Personality factors influencing agoraphobia include introversion/extroversion, anxiety sensitivity, and dependency. Extroversion has been negatively associated with agoraphobia, but not panic disorder. Anxiety sensitivity, or a belief that symptoms of anxiety are dangerous, predicts panic disorder and agoraphobia without panic attacks.Dependent and avoidant personality traits can predict the onset of agoraphobia.
One common theory about how agoraphobia develops is catastrophic interpretations. It states that healthy individuals interpret certain physical sensations as normal or not alarming. Those same sensations are interpreted as imminently dangerous by an individual with panic disorder.

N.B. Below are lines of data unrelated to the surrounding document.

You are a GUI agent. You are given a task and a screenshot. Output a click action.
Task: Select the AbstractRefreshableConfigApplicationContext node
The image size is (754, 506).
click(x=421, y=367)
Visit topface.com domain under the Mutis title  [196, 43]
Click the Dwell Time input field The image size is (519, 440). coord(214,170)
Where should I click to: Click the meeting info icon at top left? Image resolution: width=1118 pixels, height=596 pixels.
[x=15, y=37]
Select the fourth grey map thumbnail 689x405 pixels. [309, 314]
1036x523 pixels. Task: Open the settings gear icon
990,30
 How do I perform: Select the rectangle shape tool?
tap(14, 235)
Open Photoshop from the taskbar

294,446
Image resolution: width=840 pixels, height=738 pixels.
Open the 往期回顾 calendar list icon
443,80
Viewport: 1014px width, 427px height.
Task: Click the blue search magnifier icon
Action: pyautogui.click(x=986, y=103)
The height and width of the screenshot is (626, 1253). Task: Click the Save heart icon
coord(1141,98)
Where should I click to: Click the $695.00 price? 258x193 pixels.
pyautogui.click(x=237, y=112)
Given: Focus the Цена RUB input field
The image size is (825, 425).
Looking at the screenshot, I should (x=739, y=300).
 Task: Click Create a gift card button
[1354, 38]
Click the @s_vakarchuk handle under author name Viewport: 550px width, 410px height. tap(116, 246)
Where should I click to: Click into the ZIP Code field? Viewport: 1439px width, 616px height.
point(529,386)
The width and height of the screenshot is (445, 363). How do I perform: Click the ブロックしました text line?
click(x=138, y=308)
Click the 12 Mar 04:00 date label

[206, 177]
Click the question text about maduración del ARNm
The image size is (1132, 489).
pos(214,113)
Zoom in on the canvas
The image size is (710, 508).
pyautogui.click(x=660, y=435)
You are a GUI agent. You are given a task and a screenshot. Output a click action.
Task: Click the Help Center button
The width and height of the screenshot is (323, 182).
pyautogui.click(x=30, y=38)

For example, a racing heart after climbing stairs might be interpreted as a sign of an oncoming heart attack. This theory suggests that such patients can find significant relief by changing the way they interpret bodily sensations.
Cognitive behavioral therapy (CBT) is the most commonly used form of therapy for agoraphobia. The goal of CBT is to learn skills to help tolerate anxiety, change distorted thought patterns, and return to normal activities.
For patients who have trouble leaving home, alternatives to office appointments are possible. Some options are meeting in the home, having sessions over the phone, or using a computer. In more severe cases, hospital inpatient treatment may be necessary.
Exposure therapy is another commonly used treatment method, as well as applied relaxation, where the patient works on regaining the ability to relax.Agoraphobia can be treated with antidepressants and anti-anxiety medications. Selective serotonin reuptake inhibitors (SSRIs) are often prescribed for panic disorder with agoraphobia.